Getting closer all the time. 700 acres of corn and beans 150 acres of hay and raise 75,000 turkeys a year.


----------



## bbos2 (Mar 20, 2015)

We row crop, bale hay and straw, fatten cattle, make wood and push snow in the winter. Stay pretty busy. People often ask what I do all winter. Between hauling hay loading straw , working cattle and push in around snow we put in full weeks even in the "slow" months. And more then make up for it when the the busy seasons get goin


----------



## SVFHAY (Dec 5, 2008)

About 450 acres hay, rye and oats. If I can't make small bales out of it I don't grow it. 15 total head of cattle. I also buy hay/straw for resale in small,bundle or 3x's but only 40 or so semi loads a year, and that has been on a downward trend for quite a few years.


----------



## lidaacres (Oct 11, 2014)

We raise Corn, Wheat, Soybeans, and Alfalfa. Milk Registered Holsteins and have 6500 turkeys in egg production. I do a very small amount of custom big square baling as well.


----------



## OhioHay (Jun 4, 2008)

We have been full time on the farm for a year now. That's both my wife and I. We run 750 acres with 400 of that in hay. The rest is corn, beans, oats, and sometimes wheat or sorghum/Sudan. We also have 25-30 beef cows, 35 ( adding more each year) katahdin ewes, and do some custom work. Finally we are in the process of potentially building some chicken barns. I guess we believe in diversity, but that comes with its own set of challenges.


----------



## stack em up (Mar 7, 2013)

Not me as of yet. Work full time as a mechanic for insurance. This is the last year I will be there though. We run just at 1000 acres of corn, soybeans, small grains, and 80 acres of alfalfa. Also have a herd of spring calving cows and a herd of fall calvers. Sell seed corn and turn wrenches for neighbors, as well as custom manure pumping and application.


----------



## Bonfire (Oct 21, 2012)

Full time farm. Sow farm pays the bills. I've got enough cows to feed a good portion of the spray field hay to. The rest of it sold to get rid of it. Everyday I'm an owner, manager and herdsman. Some days I'm also an electrician, a plumber or a welder. 2nd shift for me starts between 2 and 4 pm. I'm in one of these cheap hay markets. I would starve if I depended on hay sales.


----------



## IHCman (Aug 27, 2011)

I worked off the farm full time for 8 years as I was getting started ranching. I quit working in town in 2007 and bought my land in 2008, rented it one year before I bought it. I own 1320 acres and rent another 600 of rangeland and hayland. Most of my own land is rangeland and native hay. Do have 200 acres tillable that I keep in alfalfa or silage corn/oats hay when it needs breaking up. I sell very little hay (few bales here and there to friends or neighbors) as I need most of it for my own cattle.

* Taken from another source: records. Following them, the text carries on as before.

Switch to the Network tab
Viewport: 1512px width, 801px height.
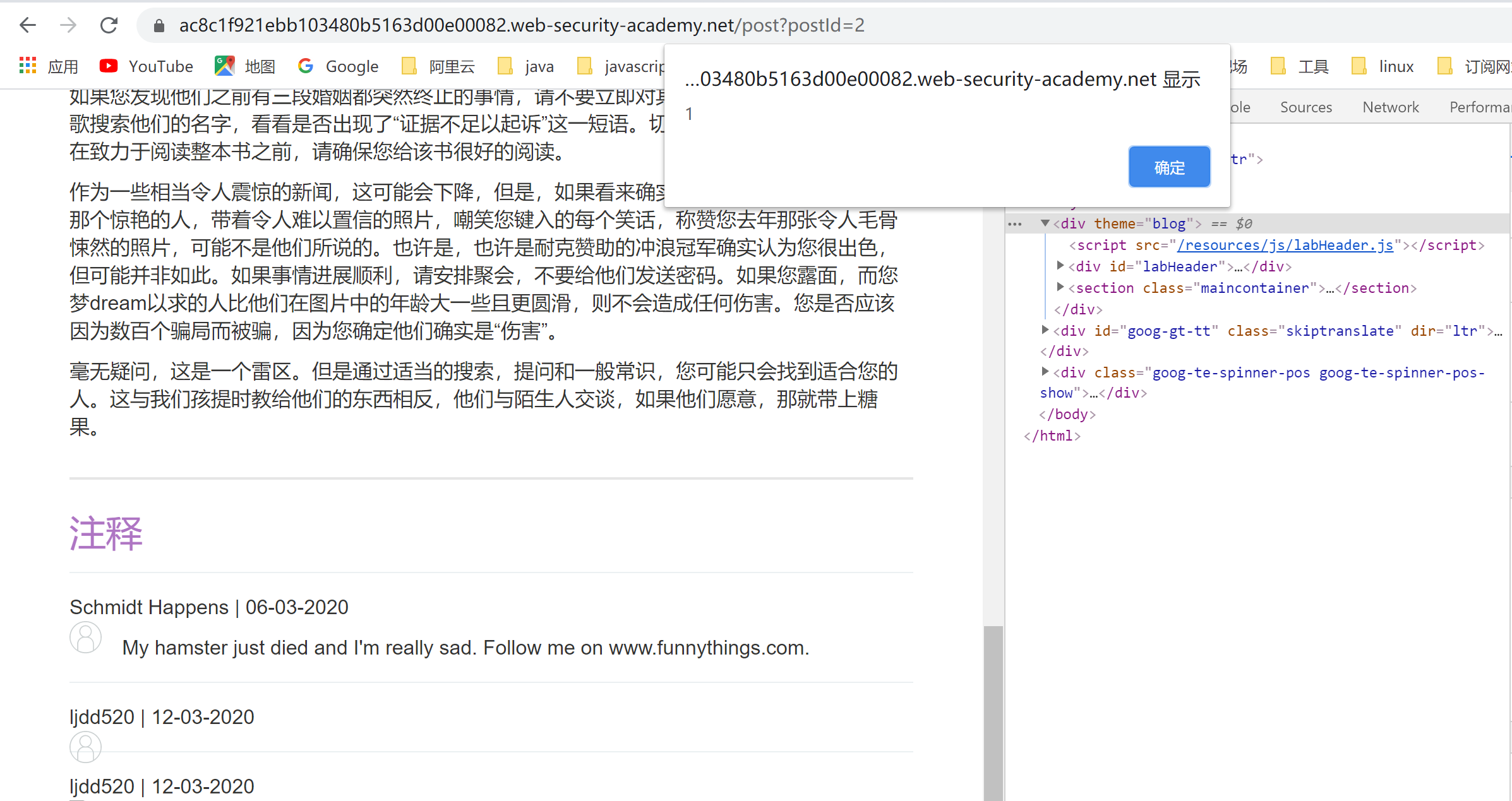pyautogui.click(x=1390, y=107)
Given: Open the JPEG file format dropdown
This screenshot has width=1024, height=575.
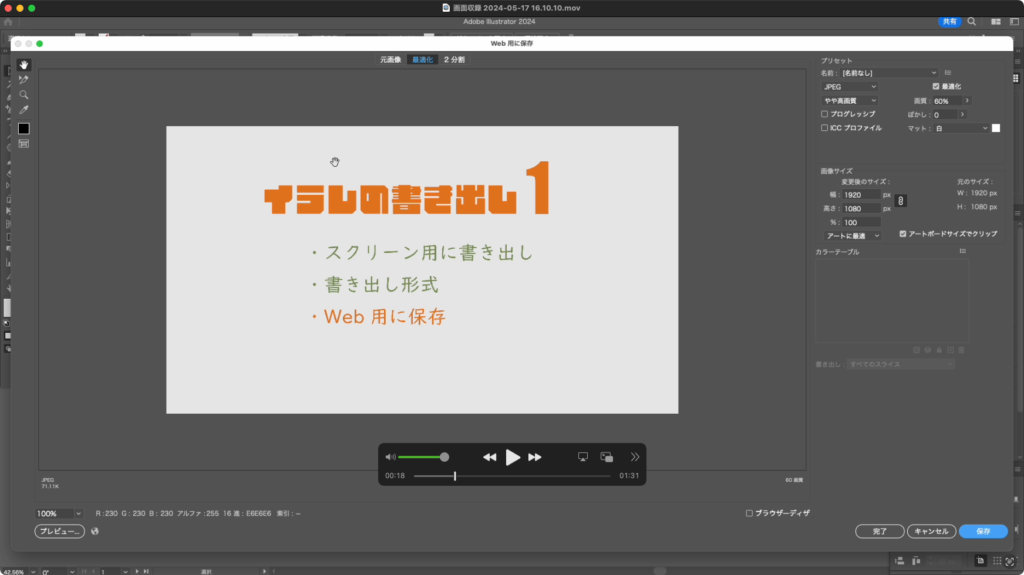Looking at the screenshot, I should 849,87.
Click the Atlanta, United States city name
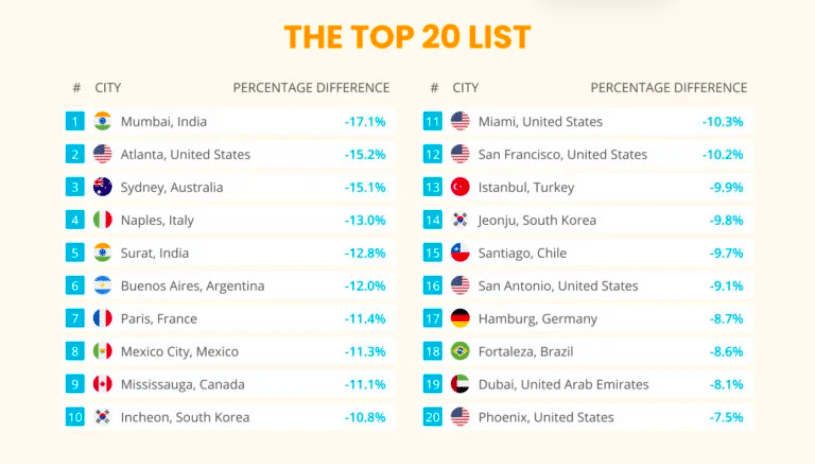The image size is (815, 464). 185,154
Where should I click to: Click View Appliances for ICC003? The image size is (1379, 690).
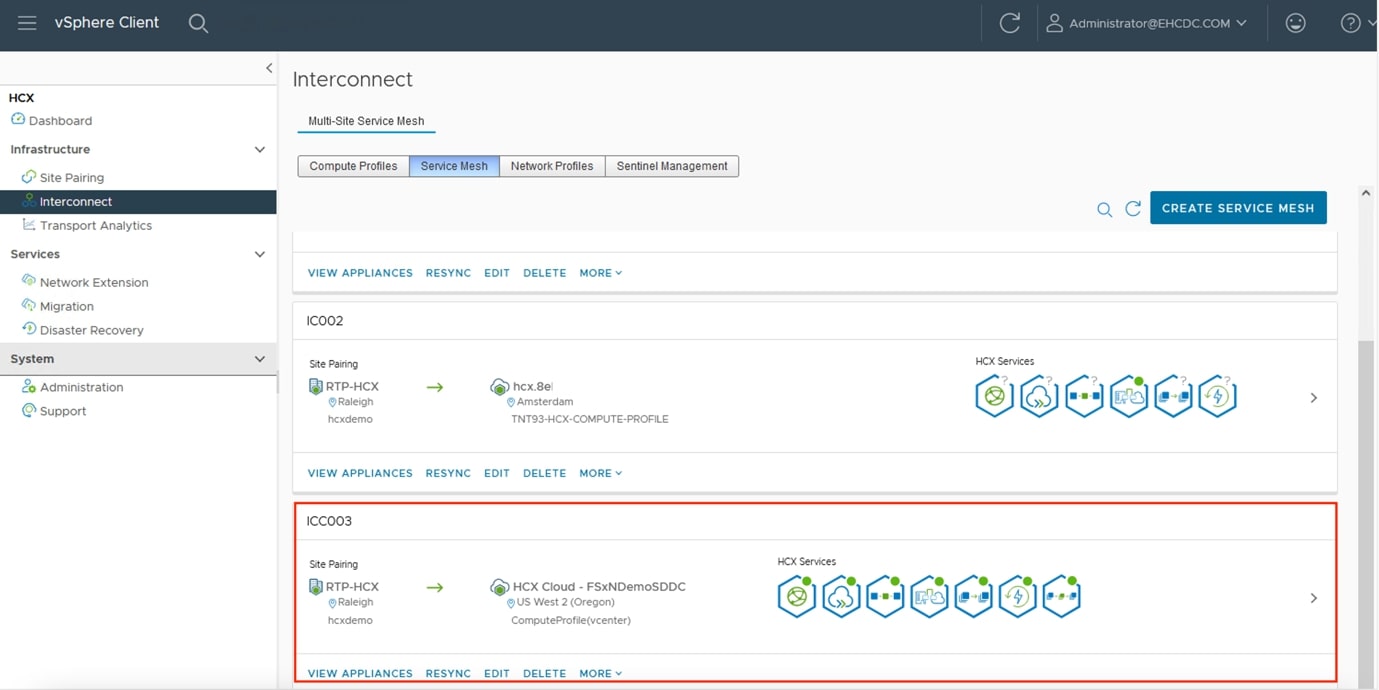point(360,673)
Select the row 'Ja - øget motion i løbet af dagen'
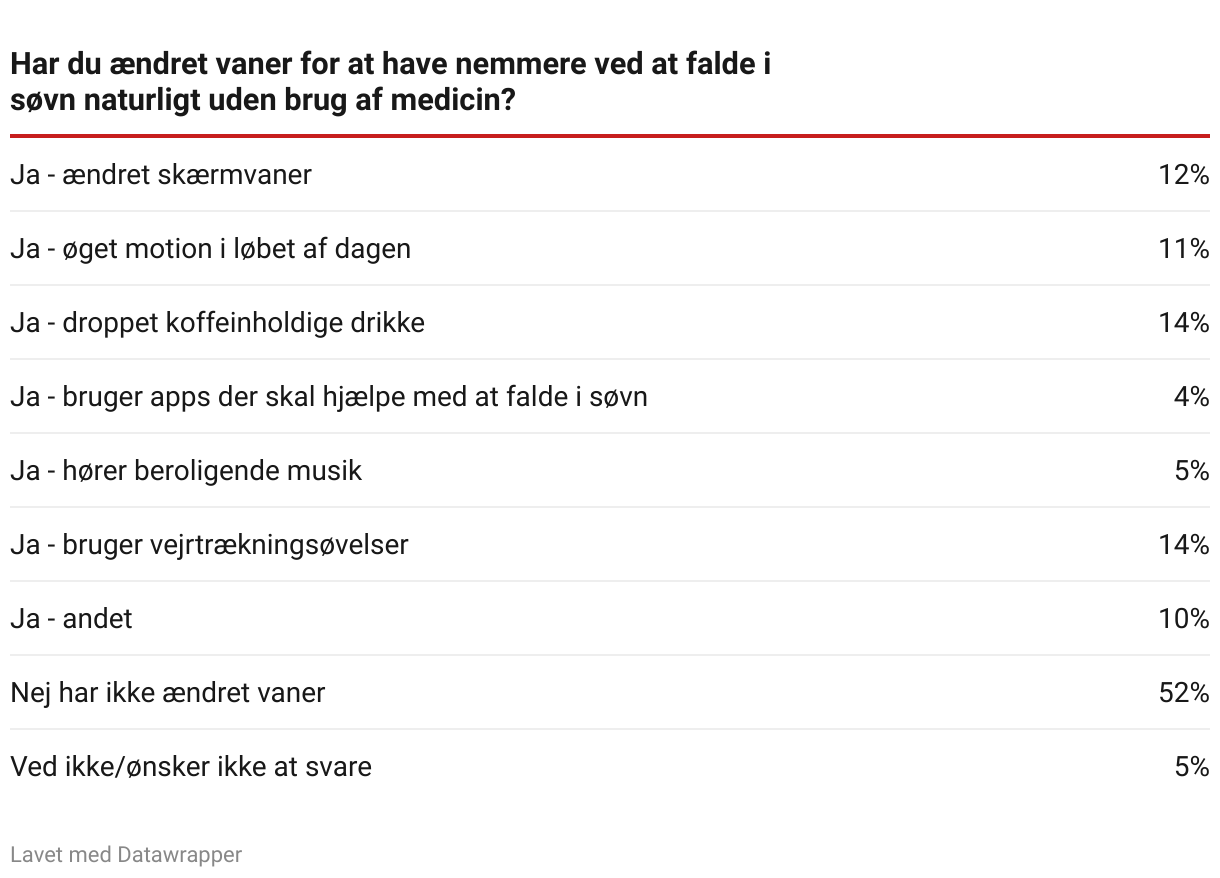This screenshot has height=878, width=1220. (x=610, y=248)
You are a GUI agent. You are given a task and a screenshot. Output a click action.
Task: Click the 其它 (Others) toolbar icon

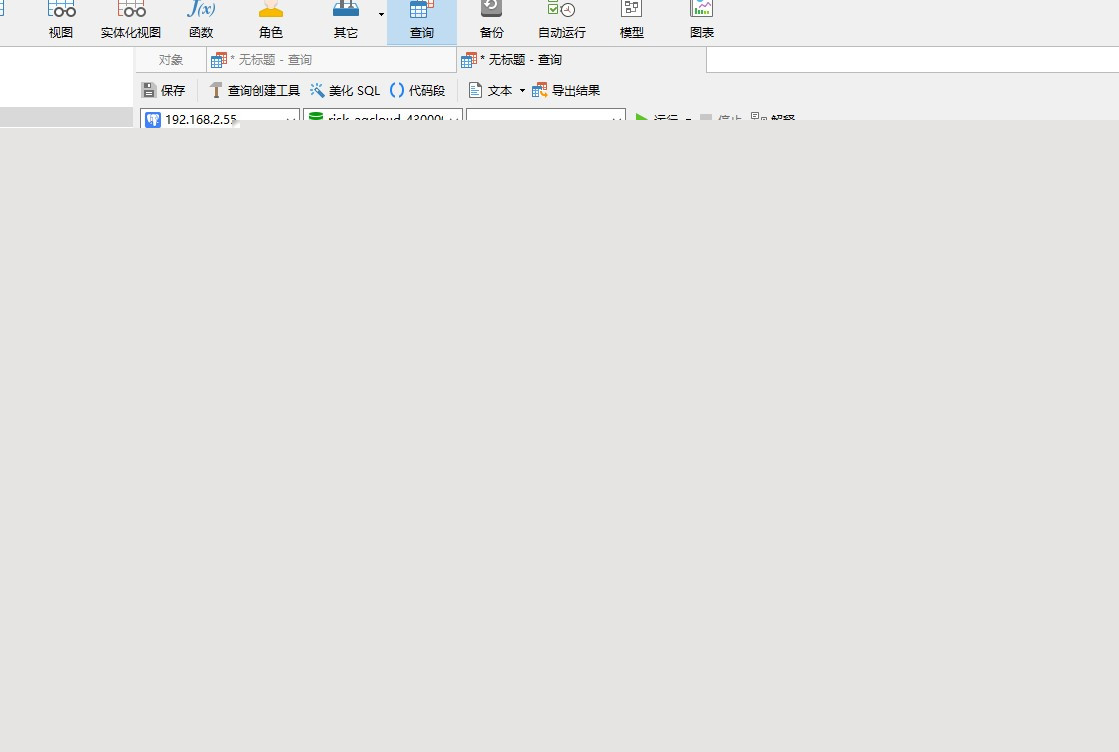click(x=346, y=19)
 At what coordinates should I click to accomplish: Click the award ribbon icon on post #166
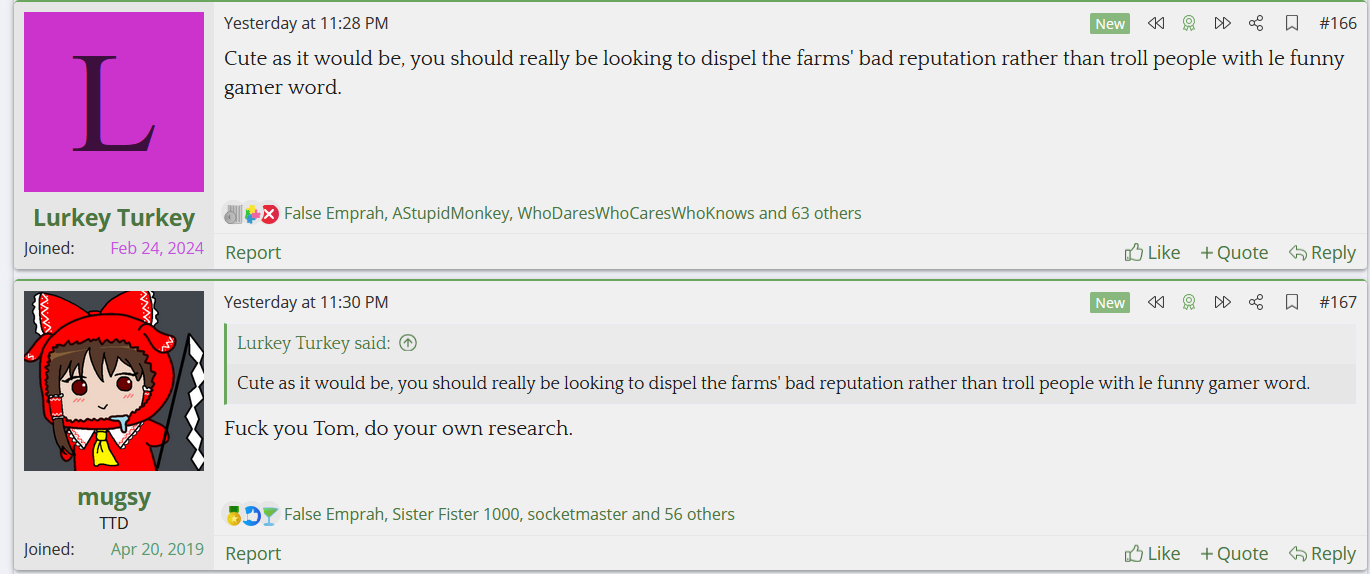tap(1189, 23)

My first two years after I bought my land and some equipment were a little tight, but it taught me to be conservative and things are working out pretty good for me. I do work with my parents helping them with their cattle, haying, and farmland so its like I've got another full time job. But I also use their equipment to do my own work and they use some of mine so it works out well.


----------



## Orchard6 (Apr 30, 2014)

I farm full time. We (dad and I) grow 400 acres of apples and 20 acres of hay.


----------



## slowzuki (Mar 8, 2011)

Orchard6, from working on a 35 acres semi-dwarf type apple orchard that is being converted to full dwarf high density, you must have a whack of full time and seasonal employees


----------



## Shetland Sheepdog (Mar 31, 2011)

We're retired and we live off my pension, our SS, and our investments. I farm about 15 acres of mixed grass hay land. Most years we make enough from hay sales to cover all operating costs for the machinery, whether haying or doing other stuff like snow removal & firewood harvest.


----------



## Josh in WNY (Sep 7, 2010)

I have a full time job as an engineer, but luckily work for a company that is pretty easy on taking days off (as long as there is at least 40 hours in each week, they pretty much are OK with it). Last year we baled just over 44 acres in small squares and I'm looking to add another 5 to 10 acres of rounds to that this year. We have ~20 acres that have corn on them for another local farmer who raises young stock for a dairy farm and my uncle raises Christmas trees on our farm as well (sells about 100 to 150 per year).


----------



## mlappin (Jun 25, 2009)

Been full time on the farm for almost 15 years. Dad and I have almost 1300 acres in row crops, I have 160 acres in hay then we have a beef herd of almost 70. Do a little custom mowing/baling if I can work it into my schedule. My wife used to work in town for the insurance, then heart issues forced her into SS disability.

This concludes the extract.